Passage shown —
begin
GLSL truncated signed distance representation (TSDF) implementation

I am looking forward to implement a model reconstruction of RGB-D images. Preferred on mobile phones. For that I read, it is all done with an TSDF-representation. I read a lot of papers now over hierarchical structures and other ideas to speed this up, but my problem is, that I still hat no clue how to actually implement this representation.

If I have a volume grid of size n, so n x n x n and I want to store in each voxel the signed distance, weight and color information. My only guess is, that I have to build a discrete set of points, for each voxel position. And with GLSL "paint" all these points and calculate the nearest distance. But that don't seem quite good or efficient to calculate this n^3 times.

How can I imagine to implement such a TSDF-representation?

The problem is, my only idea is to render the voxel grid to store in the data of signed distances. But for each depth map I have to render again all voxels and calculate all distances. Is there any way to render it the other way around?

So can't I render the points of the depth map and store informations in the voxel grid?

How is the actual state of art to render such a signed distance representation in an efficient way?

Solution

You are on the right track, it's an ambitious project but very cool if you can do it.

First, it's worth getting a good idea how these things work. The original paper identifying a TSDF was by Curless and Levoy and is reasonably approachable - a copy is here . There are many later variations but this is the starting point.

Second, you will need to create nxnxn storage as you have said. This very quickly gets big. For example, if you want 400x400x400 voxels with RGB data and floating point values for distance and weight then that will be 768MB of GPU memory - you may want to check how much GPU memory you have available on a mobile device. Yup, I said GPU because...
end
Task requirements —
• 1. In the TSDF thread, list the pieces of information the asker wants to store in each voxel.
• 2. Pick up the TSDF thread from its last line and write what comes next.

Stored data —
begin
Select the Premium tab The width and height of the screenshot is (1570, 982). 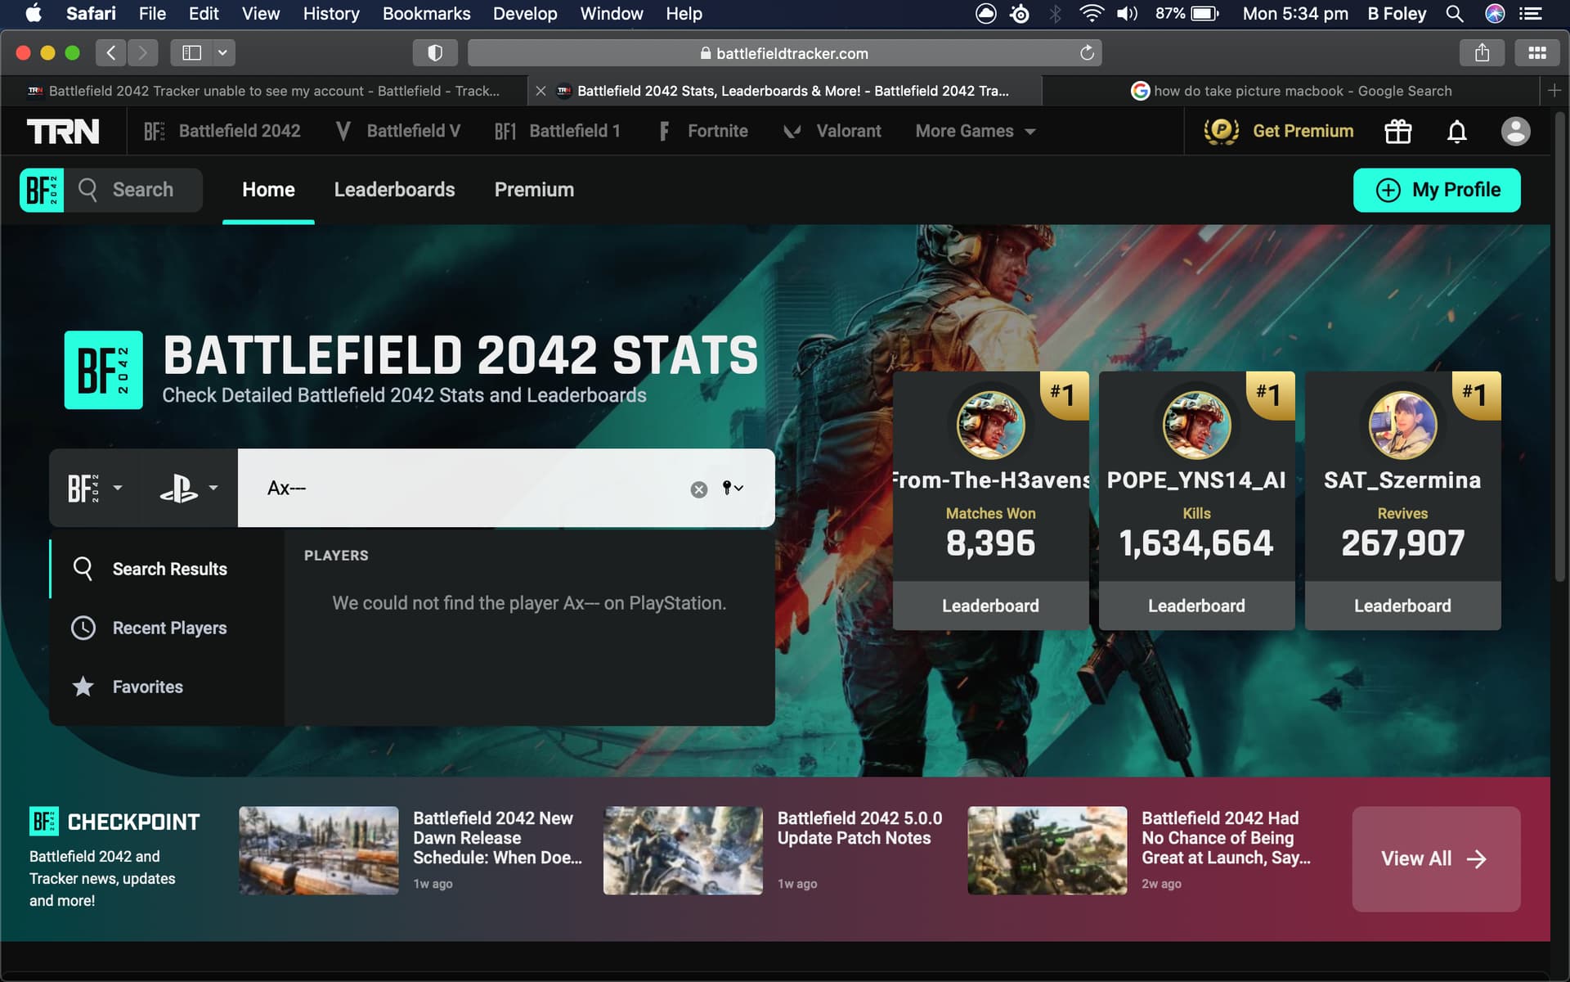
end
Expected results —
• 1. signed distance, weight, color

• 2.
While you can implement toy solutions on CPU, you really need to get serious about GPU programming if you want to have any kind of performance. I built an early version on an Intel i7 CPU laptop. Admittedly I spent no time optimising it but it was taking tens of seconds to integrate a single depth image. If you want to get real time (30Hz) then you'll need some GPU programming.

Now you have your TSFD data representation, each frame you need to do this:

1. Work out where the camera is with respect to the TSDF in world coordinates. Usually you assume that you are the origin at time t=0 and then measure your relative translation and rotation with regard to the previous frame. The most common way to do this is with an algorithm called iterative closest point (ICP) You could implement this yourself or use a library like PCL though I'm not sure if they have a mobile version. I'd suggest you get started without this by just keeping your camera and scene stationary and build up to movement later.

2. Integrate the depth image you have into the TSDF This means updating the TSDF with the next depth image. You don't throw away the information you have to date, you merge the new information with the old. You do this by iterating over every voxel in your TSDF and :

a) Work out the distance from the voxel centre to your camera

b) Project the point into your depth camera's image plane to get a pixel coordinate (using the extrinsic camera position obtained above and the camera intrinsic parameters which are easily searchable for Kinect)

c) Lookup up the depth in your depth map at that pixel coordinate

d) Project this point back into space using the pixel x and y coords plus depth and your camera properties to get a 3D point corresponding to that depth

e) Update the value for the current voxel's distance with the value distance_from_step_d - distance_from_step_a (update is usually a weighted average of the existing value plus the new value).

You can use a similar approach for the voxel colour.

Once you have integrated all of your depth maps into the TSDF, you can visualise the result by either raytracing it or extracting the iso surface (3D mesh) and viewing it in another package.

A really helpful paper that will get you there is here. This is a lab report by some students who actually implemented Kinect Fusion for themselves on a PC. It's pretty much a step by step guide though you'll still have to learn CUDA or similar to implement it

You can also check out my source code on GitHub for ideas though all normal disclaimers about fitness for purpose apply.

Good luck!